Detecting duplicate audio files

Question

I have snippets of audio that are almost the same that I want to group together (samples 5 and 3 below). There are other portions that are similar, but differ (3 and 4, there is a double drum hit at the end for 3) and completely different ones (sample 8).

How can I group together samples that are almost the same? I tried taking the difference (attempting to minimize it), but that does not work since they are not aligned. I also tried to take audio features like pitch distribution, but since the sounds are similar in pitch those don't get separated well.

The files are available here: https://drive.google.com/drive/folders/14UQQDfIBUNRO_1Pv8bkPf9noi86M7lKd

Answer 1

Here's something that appears to work for the data you are using but may (likely does) have weaknesses when it comes to other data or other sorts of data. But maybe it will be helpful nonetheless.

The basic idea of this solution is to compute the MFCCs of each of the samples to get feature vectors and then find a distance (here just using basic Euclidean distance) between those feature sets with the assumption (which seems to be true for your data) that the least similar samples will have a large distance and the closest will have the least. Here's the code:

import librosa
import scipy
import matplotlib.pyplot as plt

sample3, rate = librosa.load('sample3.wav', sr=None)
sample4, rate = librosa.load('sample4.wav', sr=None)
sample5, rate = librosa.load('sample5.wav', sr=None)
sample8, rate = librosa.load('sample8.wav', sr=None)

# cut the longer sounds to same length as the shortest
len5 = len(sample5)
sample3 = sample3[:len5]
sample4 = sample4[:len5]
sample8 = sample8[:len5]

mf3 = librosa.feature.mfcc(sample3, sr=rate)
mf4 = librosa.feature.mfcc(sample4, sr=rate)
mf5 = librosa.feature.mfcc(sample5, sr=rate)
mf8 = librosa.feature.mfcc(sample8, sr=rate)

# average across the frames. dubious?
amf3 = mf3.mean(axis=0)
amf4 = mf4.mean(axis=0)
amf5 = mf5.mean(axis=0)
amf8 = mf8.mean(axis=0)

f_list = [amf3, amf4, amf5, amf8]

results = []
for i, features_a in enumerate(f_list):
    results.append([])
    for features_b in f_list:
        result = scipy.spatial.distance.euclidean(features_a,
                                                  features_b)
        results[i].append(result)

plt.ion()
fig, ax = plt.subplots()

ax.imshow(results, cmap='gray_r', interpolation='nearest')

spots = [0, 1, 2, 3]
labels = ['s3', 's4', 's5', 's8']
ax.set_xticks(spots)
ax.set_xticklabels(labels)
ax.set_yticks(spots)
ax.set_yticklabels(labels)

The code plots a heatmap of the distances across all the samples.
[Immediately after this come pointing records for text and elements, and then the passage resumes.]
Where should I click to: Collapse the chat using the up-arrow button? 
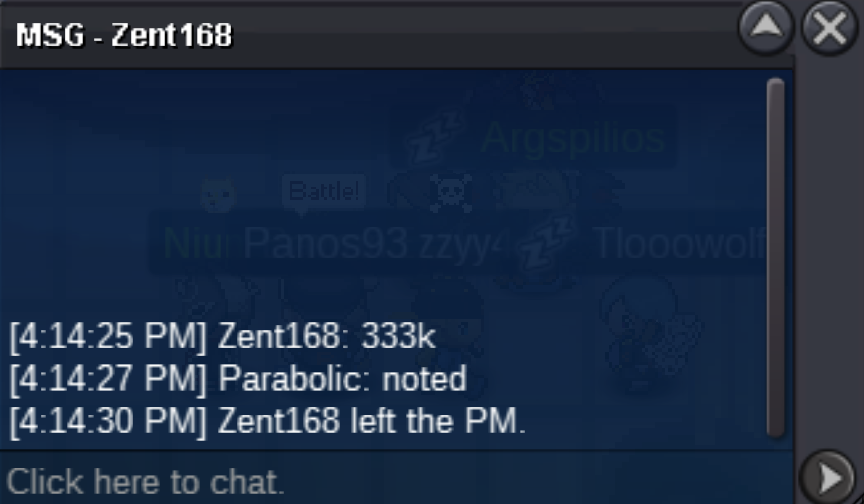click(x=766, y=28)
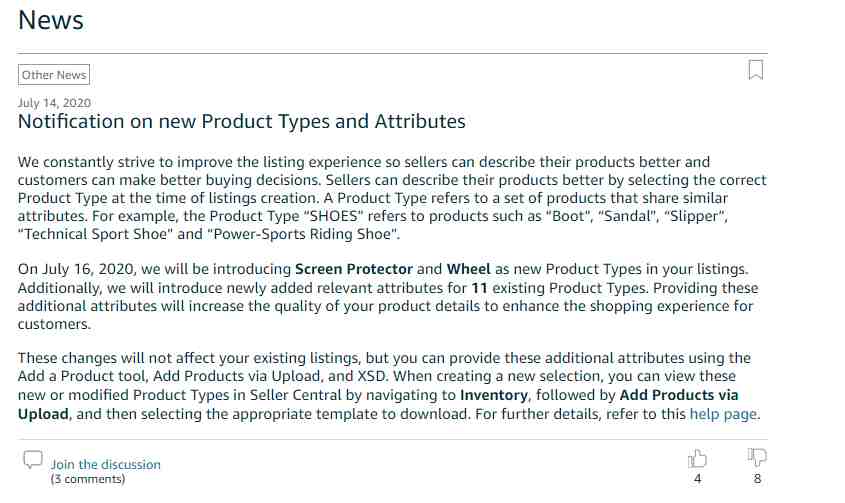Image resolution: width=845 pixels, height=503 pixels.
Task: Click the July 14, 2020 date
Action: (54, 102)
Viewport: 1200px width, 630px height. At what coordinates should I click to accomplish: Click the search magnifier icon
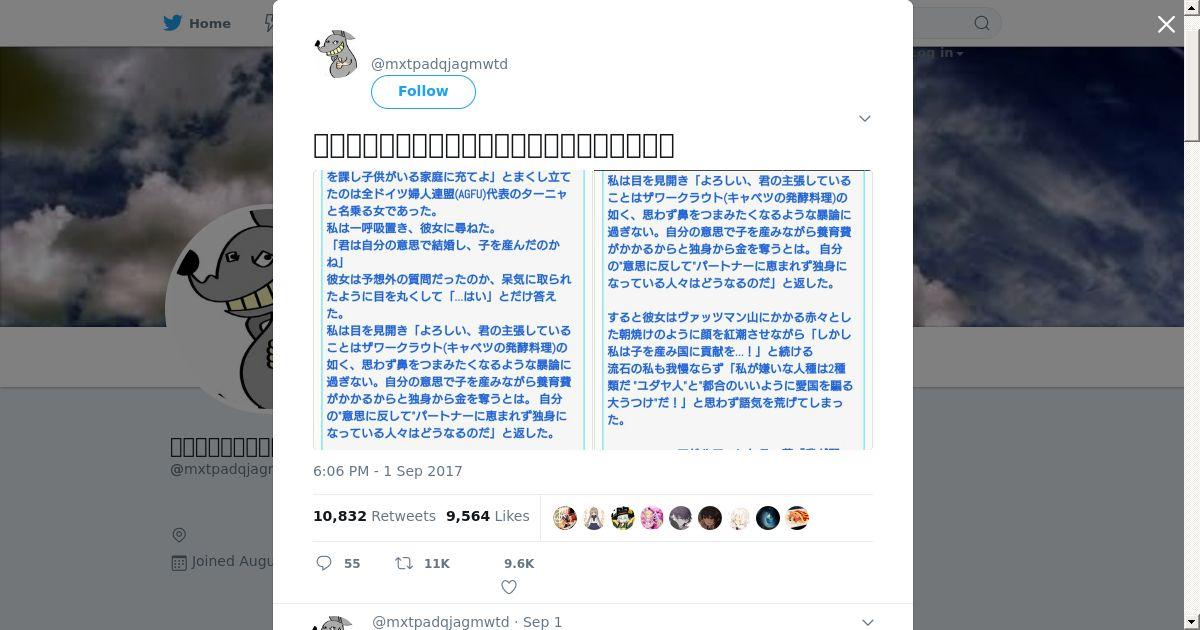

The code is lazy so it both re-computes the elements that are symmetric across the diagonal, which are the same, and the diagonal itself (which should be zero distance) but those are sort of sanity checks as it is nice to see white down the diagonal and that the matrix is symmetric.

The real information is that clip 8 is black against all the other clips (i.e. furthest from them) and clip 3 and clip 5 are the least distant from one another.

This basic idea could be done with a feature vector generated in a different sort of way (e.g. instead of MFCCs, you could use the embeddings from something like YAMNet) or with a different way of finding a distance between the feature vectors.

For the grouping part of what you want to do, you could experimentally work out a threshold on the distance metric below which you would consider a clip to be in the same group as another. With more clips, you could compute all these distances and then hand that distance matrix over to a clustering algorithm (like HDBSCAN) to cluster the clips.